By Sudhir Choudhary
Date – November 9 2025
Jury Delivers $16.8 Million Verdict in Wrongful Termination Case
In a verdict that reverberates across the corporate employment world, a federal jury in the Eastern District of Michigan has awarded $16.8 million to former engineer Faisal G. Khalaf, who alleged that his former employer, Ford Motor Company, and two supervisors subjected him to discrimination and retaliation, culminating in his termination. (Detroit Free Press)
Khalaf, of Lebanese origin, maintained that despite a strong performance record dating back to 1999, his supervisors targeted him because of his accent and national background, assigning demeaning tasks, setting unreasonable objectives, and ultimately terminating him after he raised concerns. (Arab American News)
What the Jury Found
- The jury concluded that Ford and the named supervisors created a “hostile work environment” based on national origin, and then engaged in unlawful retaliation when Khalaf reported the mistreatment. (Arab American News)
- Damages included approximately $1.7 million for pension/retirement losses, $100,000 for emotional distress, and a punitive damages award of $15 million. (Arab American News)

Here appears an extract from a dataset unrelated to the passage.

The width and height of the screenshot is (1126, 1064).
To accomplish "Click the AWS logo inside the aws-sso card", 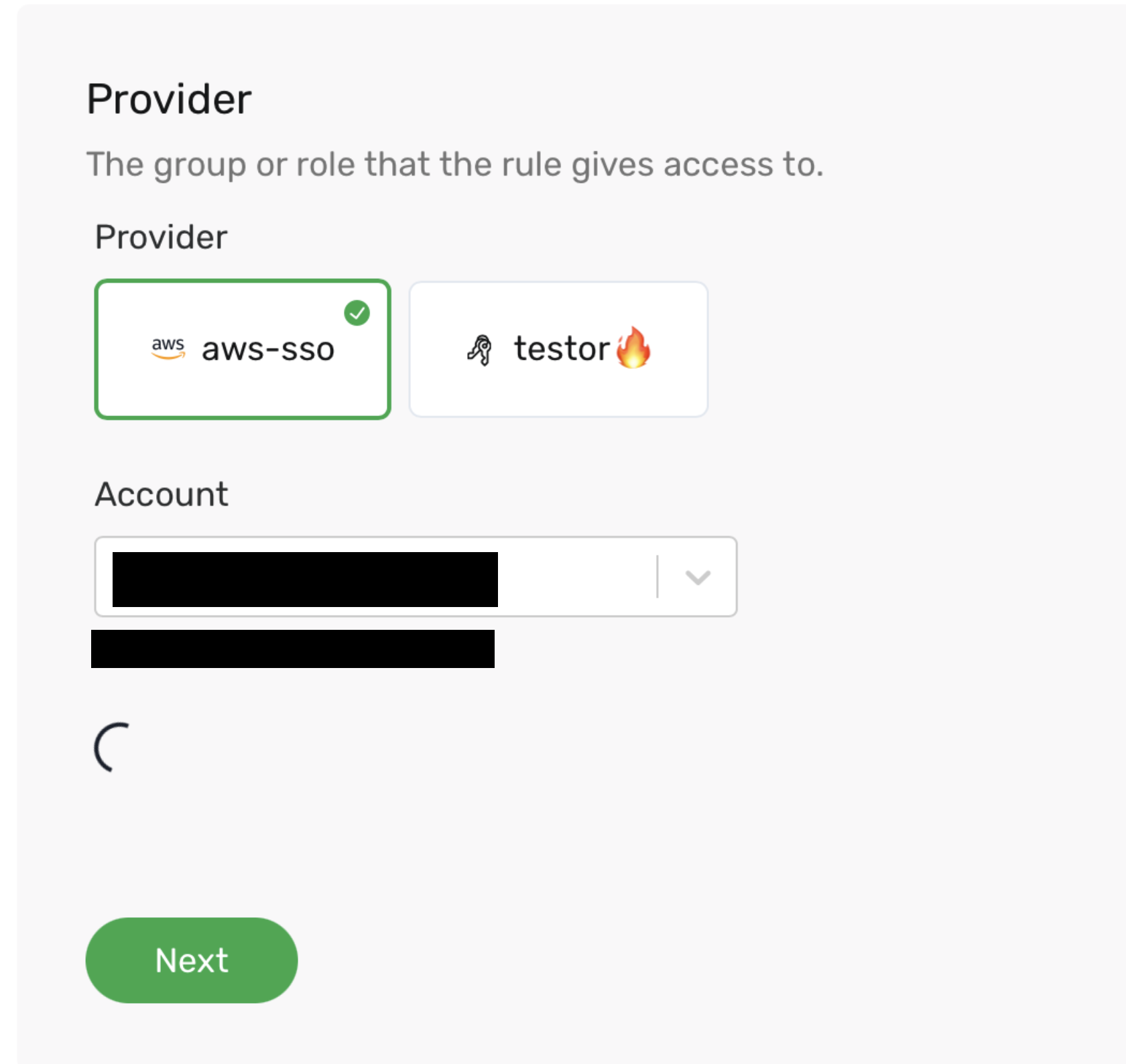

- The mistreatment reportedly began in June 2012 after a supervisory change and intensified. Khalaf was placed on a performance improvement plan, ultimately forced to take leave for stress, and then terminated in September 2015. (Arab American News)
- Ford issued a statement disputing the verdict and reaffirming its commitment to diversity and inclusion. (Arab American News)
Significance and Implications
The decision underscores several major themes in employment litigation:
- National-origin bias is taken very seriously: The jury’s willingness to award large punitive damages indicates that discrimination based on accent or ethnicity remains a high-stakes minefield for employers.
- Retaliation claims can amplify risk: Once an employee raises internal complaints (as Khalaf did regarding harassment by another employee and to HR), subsequent adverse actions risk triggering retaliation liability.
- Employer culture and supervisory conduct matter: The case focused heavily on the attitude and behaviour of the supervisors (including one who reportedly “literally pounded his fist on the table and yelled” about the plaintiff’s English). (Arab American News)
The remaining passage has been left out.